What if you are eating a meal earlier than usual? For early meals greater than one hour before your normal mealtime, eat few carbohydrate choices. Save either 1 to 2 carbohydrate choices for your regular mealtime.
Restaurant tips include making reservations at your usual mealtime, not being afraid to ask for substitutions and splitting a meal with a family member or friend or ask for a to-go container.
Benavides and Harper also presented visual guidelines on measurements. The palm of your hand is about the size of 3 ounces of meat. A woman's fist is about the size of a cup. A woman's cupped hand is about 1/4 cup and the tip of the thumb is almost 1 teaspoon.
There were also suggestions made on the topic of diabetes and alcohol. Do not consume alcohol on an empty stomach. Keep in mind that symptoms of low blood glucose are very similar to someone who has been drinking. Symptoms of low blood glucose may include hunger, headache, sudden moodiness, lack of coordination and blurred vision.
Alcohol can also impair your judgment and could cause you to miss meals or medications, which could possibly lead to more low blood glucose.
Diabetics are advised to keep a food log and record the blood glucose levels before eating breakfast and two hours after all meals.
The key is to remember that your doctor can provide expert advice and prescriptions, but you have to follow the advice.
Said Harper, "Keep your goal in mind and maintain your blood glucose in the recommended ranges."
On Monday, Nov. 30, the final class in this diabetes series was held at the Atascosa Health Center.
TYPES OF DIABETES
Diabetes is a problem with your body that causes blood glucose levels to rise higher than normal. This is also called hyperglycemia. Type 2 diabetes is the most common form of diabetes.
TYPE 2: If you have type 2 diabetes your body does not use insulin properly. This is called insulin resistance. At first, your pancreas makes extra insulin to make up for it. But, over time it isn't able to keep up and can't make enough insulin to keep your blood glucose at normal levels.

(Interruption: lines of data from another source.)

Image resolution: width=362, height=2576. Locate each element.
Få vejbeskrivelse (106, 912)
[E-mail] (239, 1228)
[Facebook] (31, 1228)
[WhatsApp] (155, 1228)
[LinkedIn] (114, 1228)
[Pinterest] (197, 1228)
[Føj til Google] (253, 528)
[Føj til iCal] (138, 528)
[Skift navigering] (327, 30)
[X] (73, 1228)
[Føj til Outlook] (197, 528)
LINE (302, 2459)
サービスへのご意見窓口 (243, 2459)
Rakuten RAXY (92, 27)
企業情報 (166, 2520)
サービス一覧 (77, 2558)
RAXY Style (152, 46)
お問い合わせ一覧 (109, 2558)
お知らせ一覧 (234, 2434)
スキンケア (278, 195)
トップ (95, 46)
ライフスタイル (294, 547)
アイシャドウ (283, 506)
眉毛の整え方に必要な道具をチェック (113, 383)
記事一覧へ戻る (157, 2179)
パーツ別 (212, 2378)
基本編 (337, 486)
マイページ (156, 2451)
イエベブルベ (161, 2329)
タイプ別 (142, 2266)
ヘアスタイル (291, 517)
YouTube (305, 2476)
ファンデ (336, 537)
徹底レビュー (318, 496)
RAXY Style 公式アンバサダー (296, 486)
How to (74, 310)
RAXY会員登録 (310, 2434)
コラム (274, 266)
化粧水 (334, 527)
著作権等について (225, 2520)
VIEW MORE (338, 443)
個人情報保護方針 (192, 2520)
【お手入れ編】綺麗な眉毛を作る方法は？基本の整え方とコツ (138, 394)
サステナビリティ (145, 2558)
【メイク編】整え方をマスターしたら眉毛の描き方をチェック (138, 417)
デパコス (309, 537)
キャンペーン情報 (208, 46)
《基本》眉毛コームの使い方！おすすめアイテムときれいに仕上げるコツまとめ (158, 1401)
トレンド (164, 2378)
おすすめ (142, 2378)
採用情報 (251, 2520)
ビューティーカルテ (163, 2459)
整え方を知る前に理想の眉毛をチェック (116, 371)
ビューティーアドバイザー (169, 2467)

TYPE 1: Type 1 diabetes is usually diagnosed in children and young adults, and was previously known as juvenile diabetes. Only 5 percent of people with diabetes have this form of the disease. In type 1 diabetes, the body does not produce insulin. The body breaks down the sugars and starches you eat into a simple sugar called glucose, which it uses for energy. Insulin is a hormone that the body needs to get glucose from the bloodstream into the cells of the body. With the help of insulin therapy and other treatments, even young children can learn to manage their condition and live long, healthy lives.
GESTATIONAL DIABETES: During pregnancy – usually around the 24th week – many women develop gestational diabetes. A diagnosis of gestational diabetes doesn't mean that you had diabetes before you conceived, or that you will have diabetes after giving birth. But it's important to follow your doctor's advice regarding blood glucose (blood sugar) levels while you're planning your pregnancy, so you and your baby both remain healthy.